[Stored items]
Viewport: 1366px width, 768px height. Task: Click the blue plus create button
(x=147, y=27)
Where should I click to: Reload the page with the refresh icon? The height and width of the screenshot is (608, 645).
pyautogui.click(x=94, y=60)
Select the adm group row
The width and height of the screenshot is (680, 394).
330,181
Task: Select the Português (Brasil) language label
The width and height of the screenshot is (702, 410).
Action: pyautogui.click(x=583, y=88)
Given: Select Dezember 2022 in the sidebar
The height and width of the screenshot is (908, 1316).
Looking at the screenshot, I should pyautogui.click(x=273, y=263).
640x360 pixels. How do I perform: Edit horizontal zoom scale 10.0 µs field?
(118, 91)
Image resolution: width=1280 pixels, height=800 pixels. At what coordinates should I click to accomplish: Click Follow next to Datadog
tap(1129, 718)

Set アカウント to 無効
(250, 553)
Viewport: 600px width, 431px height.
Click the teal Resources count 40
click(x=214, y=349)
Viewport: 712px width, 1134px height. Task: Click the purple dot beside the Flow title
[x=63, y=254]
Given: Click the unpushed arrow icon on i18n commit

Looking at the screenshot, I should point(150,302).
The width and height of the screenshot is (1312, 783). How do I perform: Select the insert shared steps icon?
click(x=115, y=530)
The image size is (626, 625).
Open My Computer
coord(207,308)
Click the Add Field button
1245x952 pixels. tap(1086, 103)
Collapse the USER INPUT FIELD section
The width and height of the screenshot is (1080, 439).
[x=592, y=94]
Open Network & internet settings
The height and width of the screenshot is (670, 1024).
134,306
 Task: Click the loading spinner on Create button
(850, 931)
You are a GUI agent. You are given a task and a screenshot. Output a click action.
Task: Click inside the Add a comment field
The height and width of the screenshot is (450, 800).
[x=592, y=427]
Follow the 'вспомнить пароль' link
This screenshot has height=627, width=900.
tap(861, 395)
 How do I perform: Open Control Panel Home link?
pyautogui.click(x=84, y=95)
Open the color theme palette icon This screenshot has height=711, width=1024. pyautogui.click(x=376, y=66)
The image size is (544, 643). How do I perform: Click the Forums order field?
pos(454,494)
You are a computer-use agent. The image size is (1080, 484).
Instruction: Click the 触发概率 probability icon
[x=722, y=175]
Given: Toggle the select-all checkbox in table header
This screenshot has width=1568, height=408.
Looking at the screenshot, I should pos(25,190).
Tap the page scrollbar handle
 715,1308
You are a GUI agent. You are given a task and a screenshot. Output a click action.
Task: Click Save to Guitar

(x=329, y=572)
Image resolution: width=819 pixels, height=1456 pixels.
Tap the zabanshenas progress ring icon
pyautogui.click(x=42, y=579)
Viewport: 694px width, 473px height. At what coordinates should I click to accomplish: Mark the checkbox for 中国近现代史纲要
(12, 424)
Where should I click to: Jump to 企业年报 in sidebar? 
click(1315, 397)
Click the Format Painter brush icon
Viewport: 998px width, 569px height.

**EXERCISE DIRECTIONS:**
Give each line of the records above again, unchanged.

**SOLVED PROBLEM:**
Viewport: 1366px width, 768px height. Task: Click the blue plus create button
(x=147, y=27)
Where should I click to: Reload the page with the refresh icon? The height and width of the screenshot is (608, 645).
pyautogui.click(x=94, y=60)
Select the adm group row
The width and height of the screenshot is (680, 394).
330,181
Task: Select the Português (Brasil) language label
The width and height of the screenshot is (702, 410).
Action: pyautogui.click(x=583, y=88)
Given: Select Dezember 2022 in the sidebar
The height and width of the screenshot is (908, 1316).
Looking at the screenshot, I should pyautogui.click(x=273, y=263).
640x360 pixels. How do I perform: Edit horizontal zoom scale 10.0 µs field?
(118, 91)
Image resolution: width=1280 pixels, height=800 pixels. At what coordinates should I click to accomplish: Click Follow next to Datadog
tap(1129, 718)

Set アカウント to 無効
(250, 553)
Viewport: 600px width, 431px height.
Click the teal Resources count 40
click(x=214, y=349)
Viewport: 712px width, 1134px height. Task: Click the purple dot beside the Flow title
[x=63, y=254]
Given: Click the unpushed arrow icon on i18n commit

Looking at the screenshot, I should point(150,302).
The width and height of the screenshot is (1312, 783). How do I perform: Select the insert shared steps icon?
click(x=115, y=530)
The image size is (626, 625).
Open My Computer
coord(207,308)
Click the Add Field button
1245x952 pixels. tap(1086, 103)
Collapse the USER INPUT FIELD section
The width and height of the screenshot is (1080, 439).
[x=592, y=94]
Open Network & internet settings
The height and width of the screenshot is (670, 1024).
134,306
 Task: Click the loading spinner on Create button
(850, 931)
You are a GUI agent. You are given a task and a screenshot. Output a click action.
Task: Click inside the Add a comment field
The height and width of the screenshot is (450, 800).
[x=592, y=427]
Follow the 'вспомнить пароль' link
This screenshot has height=627, width=900.
tap(861, 395)
 How do I perform: Open Control Panel Home link?
pyautogui.click(x=84, y=95)
Open the color theme palette icon This screenshot has height=711, width=1024. pyautogui.click(x=376, y=66)
The image size is (544, 643). How do I perform: Click the Forums order field?
pos(454,494)
You are a computer-use agent. The image size is (1080, 484).
Instruction: Click the 触发概率 probability icon
[x=722, y=175]
Given: Toggle the select-all checkbox in table header
This screenshot has width=1568, height=408.
Looking at the screenshot, I should pos(25,190).
Tap the page scrollbar handle
 715,1308
You are a GUI agent. You are given a task and a screenshot. Output a click action.
Task: Click Save to Guitar

(x=329, y=572)
Image resolution: width=819 pixels, height=1456 pixels.
Tap the zabanshenas progress ring icon
pyautogui.click(x=42, y=579)
Viewport: 694px width, 473px height. At what coordinates should I click to accomplish: Mark the checkbox for 中国近现代史纲要
(12, 424)
Where should I click to: Jump to 企业年报 in sidebar? 
click(1315, 397)
Click the Format Painter brush icon
Viewport: 998px width, 569px height.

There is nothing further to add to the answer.